Apache Hive

Bee hive in the wild diagram — bee hive in the wild

By Ganapathi Devappa

Apache hadoop is supposed to assist in big data analytics. But most analysts are not familiar with java programming. Many of them have come to learn SQL. Though hadoop mapreduce made parallel programming simpler, analysts had to depend on programmers to write programs on mapreduce. So a workaround with SQL interface called hive was created.

Apache hive is an open source database system initially developed by facebook and built on top of hadoop framework for querying and analyzing large data sets stored in HDFS files.

Hive provides a SQL-like language called HiveQL or HQL. Due to its SQL-like interface, hive is increasingly becoming the technology of choice for using hadoop by data analysts. It can process petabytes of data by dividing the job automatically into parallel mapreduce tasks. The jobs that could take days for analysts can be done in hours or minutes without taking the trouble of programming in java.

Apache hive does remind me of capturing bee hives in the wild during child hood days but comes without the nasty bee stings.

Hive is not designed for online transaction processing and does not offer real-time queries and row level updates. It is best used for batch jobs over large sets of immutable data.

Advantages of Hive

Hive provides,

Tools to enable easy data extract/transform/load.

A mechanism to impose structure on a variety of data formats

Access to files stored either directly in Apache HDFS or in other data storage systems such as Apache HBase

Query execution via Map Reduce

Hive Architecture

Hive Components

UI – The user interface for users to submit queries and other operations to the system. Currently the system has a command line interface (CLI) called hive shell and a web based GUI called hwi service. It also provides jdbc/ODBC interface through hiveserver2 service. While CLI interface is available by default, hwi and hiverserver2 services need to be explicitly started.

Hive Service

o Driver – The component which receives the queries. This component implements the notion of session handles and provides execute and fetch APIs modeled on JDBC/ODBC interfaces.

o Query Compiler – The component that parses the query, does semantic analysis on the different query blocks and query expressions and eventually generates an execution plan with the help of the table and partition metadata looked up from the Metastore.

o Execution Engine – The component which executes the execution plan created by the compiler. The execution engine manages the dependencies between different stages of the plan and executes these stages on the appropriate system components.

Metastore – The component that stores all the structure information of the various table and partitions in the warehouse including column and column type information, the serializers and deserializers necessary to read and write data and the corresponding hdfs files where the data is stored.
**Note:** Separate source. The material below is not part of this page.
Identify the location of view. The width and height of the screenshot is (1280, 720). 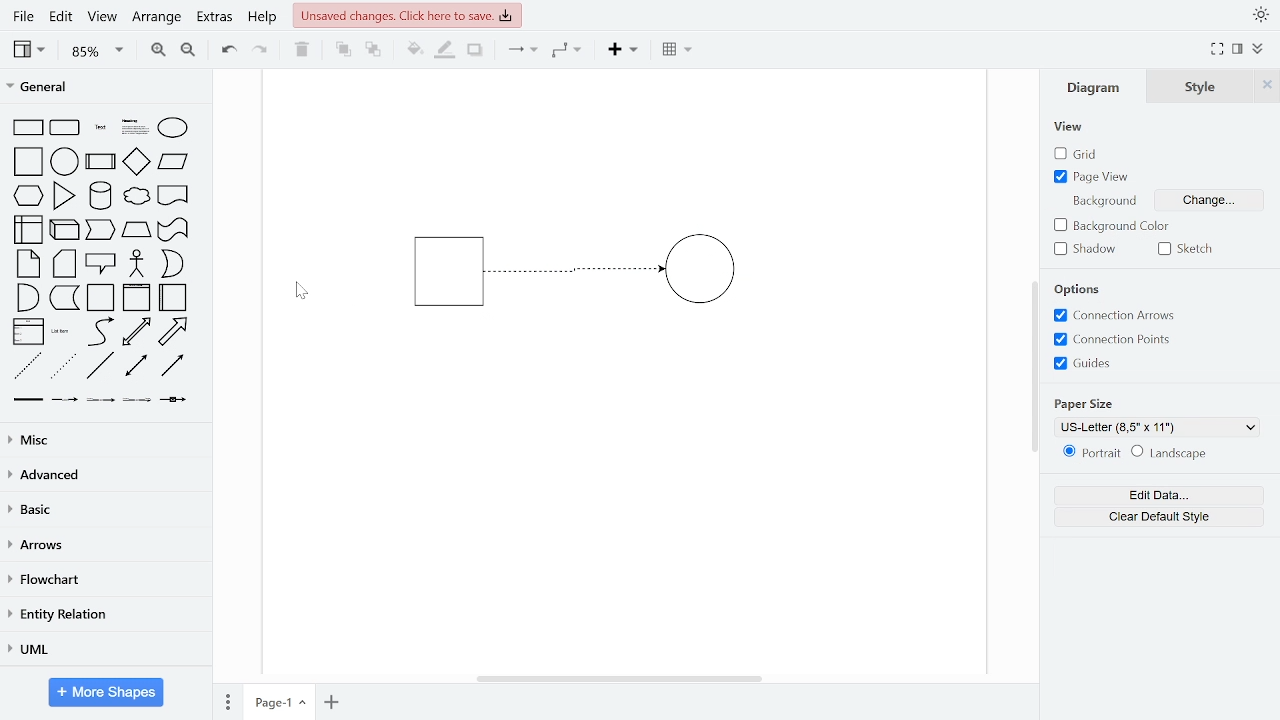
(32, 49).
This can be part of hive or can be stored separately for multi-user access.

Hive Example

Since most people are familiar with SQL, let me start with an example so that you know how hive works like.

I have created a file ‘document’ with following content on linux ($ below is the linux shell prompt):

$cat document

1,James,Winfrey,40,banker

2,Jack,Daniel,25,programmer

3,Lina,Davis,30,manager

4,Linda,Goodman,42,programmer

5,Shiv,Rao,34,data scientist

We can put this file into HDFS with the following command:

$hdfs dfs –put document

Now that we have the data file in HDFS, let us start hive shell. ‘hive>’ is the command prompt for hive shell:

$hive

hive> CREATE TABLE customer (custid INT, firstname STRING, lastname STRING, age INT, profession STRING) row format delimited fields terminated by ‘,’;

Above command creates the meta data for the table customer. I have removed lot of information messages displayed by hive shell. Note the ‘;’ at the end of the line to terminate the command.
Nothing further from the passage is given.